Although transmission of Zika virus (ZIKV) in the Americas has greatly declined since late 2017, recent reports of reduced risks of symptomatic Zika by prior dengue virus (DENV)
infection and increased risks of
severe dengue disease by previous ZIKV or DENV
infection underscore a critical need for serological tests that can discriminate past ZIKV, DENV, and/or other
flavivirus infections and improve our understanding of the immune interactions between these viruses and
vaccine strategy in endemic regions. As serological tests for ZIKV primarily focus on envelope (E) and nonstructural
protein 1 (NS1),
antibodies to other ZIKV
proteins have not been explored. Here, we employed Western blot analysis using
antigens of 6 flaviviruses from 3 serocomplexes to investigate antibody responses following reverse transcription-PCR (RT-PCR)-confirmed
ZIKV infection. Panels of 20 primary ZIKV and 20 ZIKV with previous DENV
infection recognized E
proteins of all 6 flaviviruses and the NS1
protein of ZIKV with some cross-reactivity to DENV. While the primary ZIKV panel recognized only the premembrane (prM)
protein of ZIKV, the ZIKV with previous DENV panel recognized both ZIKV and DENV prM
proteins. Analysis of antibody responses following 42 DENV and 18 West Nile virus
infections revealed similar patterns of recognition by anti-E and anti-NS1
antibodies, whereas both panels recognized the prM
protein of the homologous serocomplex but not others. The specificity was further supported by analysis of sequential samples. Together, these findings suggest that anti-prM antibody is a flavivirus serocomplex-specific marker and can be used to delineate current and past
flavivirus infections in endemic areas. IMPORTANCE Despite a decline in Zika virus (ZIKV) transmission since late 2017, questions regarding its surveillance, potential reemergence, and interactions with other flaviviruses in regions where it is endemic remain unanswered. Recent studies have reported reduced risks of symptomatic Zika by prior dengue virus (DENV)

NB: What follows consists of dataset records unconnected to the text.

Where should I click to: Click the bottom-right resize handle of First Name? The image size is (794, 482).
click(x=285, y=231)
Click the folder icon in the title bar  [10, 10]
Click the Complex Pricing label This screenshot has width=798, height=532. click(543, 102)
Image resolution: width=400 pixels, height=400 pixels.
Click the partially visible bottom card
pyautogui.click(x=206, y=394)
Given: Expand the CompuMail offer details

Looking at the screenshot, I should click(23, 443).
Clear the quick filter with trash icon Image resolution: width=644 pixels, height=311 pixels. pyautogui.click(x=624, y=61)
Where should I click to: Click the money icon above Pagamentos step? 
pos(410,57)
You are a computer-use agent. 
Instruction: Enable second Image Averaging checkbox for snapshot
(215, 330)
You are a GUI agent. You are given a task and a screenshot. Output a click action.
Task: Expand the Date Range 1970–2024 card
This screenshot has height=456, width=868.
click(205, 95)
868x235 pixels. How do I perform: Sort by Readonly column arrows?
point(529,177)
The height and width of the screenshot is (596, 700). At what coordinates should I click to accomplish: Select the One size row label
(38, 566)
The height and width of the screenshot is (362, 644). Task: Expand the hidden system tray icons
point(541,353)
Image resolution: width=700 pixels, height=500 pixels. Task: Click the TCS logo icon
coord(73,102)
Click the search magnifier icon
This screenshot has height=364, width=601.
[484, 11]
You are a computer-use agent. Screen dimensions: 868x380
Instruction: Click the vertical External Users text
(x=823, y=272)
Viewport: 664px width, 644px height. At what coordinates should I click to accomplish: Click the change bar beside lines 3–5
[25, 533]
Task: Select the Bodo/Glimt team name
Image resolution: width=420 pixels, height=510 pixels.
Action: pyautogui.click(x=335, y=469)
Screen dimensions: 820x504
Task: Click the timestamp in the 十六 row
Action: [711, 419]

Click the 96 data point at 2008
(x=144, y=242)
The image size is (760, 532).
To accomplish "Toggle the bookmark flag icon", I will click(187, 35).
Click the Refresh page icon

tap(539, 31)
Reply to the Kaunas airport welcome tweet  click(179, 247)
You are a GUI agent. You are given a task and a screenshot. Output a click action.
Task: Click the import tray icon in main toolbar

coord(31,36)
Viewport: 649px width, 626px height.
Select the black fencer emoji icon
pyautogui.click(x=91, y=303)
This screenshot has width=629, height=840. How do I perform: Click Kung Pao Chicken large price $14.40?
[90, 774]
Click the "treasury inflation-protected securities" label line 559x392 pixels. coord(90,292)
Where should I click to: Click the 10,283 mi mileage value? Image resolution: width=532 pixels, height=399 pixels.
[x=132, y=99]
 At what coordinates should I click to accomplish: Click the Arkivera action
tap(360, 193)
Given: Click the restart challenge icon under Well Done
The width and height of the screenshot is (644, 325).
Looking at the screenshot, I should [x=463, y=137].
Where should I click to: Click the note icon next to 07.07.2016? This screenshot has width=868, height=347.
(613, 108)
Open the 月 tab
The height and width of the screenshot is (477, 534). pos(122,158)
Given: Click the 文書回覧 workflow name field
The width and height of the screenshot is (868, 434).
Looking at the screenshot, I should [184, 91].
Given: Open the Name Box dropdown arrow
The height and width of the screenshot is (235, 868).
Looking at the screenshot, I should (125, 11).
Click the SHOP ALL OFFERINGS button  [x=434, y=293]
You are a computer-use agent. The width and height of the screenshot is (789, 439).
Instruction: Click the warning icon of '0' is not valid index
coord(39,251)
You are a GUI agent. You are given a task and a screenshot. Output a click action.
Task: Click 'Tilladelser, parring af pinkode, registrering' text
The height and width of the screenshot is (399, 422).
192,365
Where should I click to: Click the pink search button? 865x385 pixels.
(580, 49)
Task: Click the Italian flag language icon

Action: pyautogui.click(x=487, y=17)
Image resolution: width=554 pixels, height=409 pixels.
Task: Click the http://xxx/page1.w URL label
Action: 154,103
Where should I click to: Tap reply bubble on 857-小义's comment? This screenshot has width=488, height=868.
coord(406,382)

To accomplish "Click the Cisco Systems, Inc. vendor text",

infection and increased risks of
severe dengue disease by previous ZIKV or DENV
infection, highlighting a need for better serological tests to discriminate past ZIKV, DENV, and/or other
flavivirus infections and improved understanding of the immune interactions and
vaccine strategy for these viruses. As most serological tests for ZIKV focused on envelope and nonstructural
protein 1,
antibodies to other ZIKV
proteins, including potentially specific
antibodies, remain understudied. We employed Western blot analysis using
antigens of 6 flaviviruses to study antibody responses following well-documented ZIKV, DENV, and West Nile virus
infections and identified anti-premembrane antibody as a flavivirus serocomplex-specific marker to delineate current and past
flavivirus infections in areas where flaviviruses are endemic.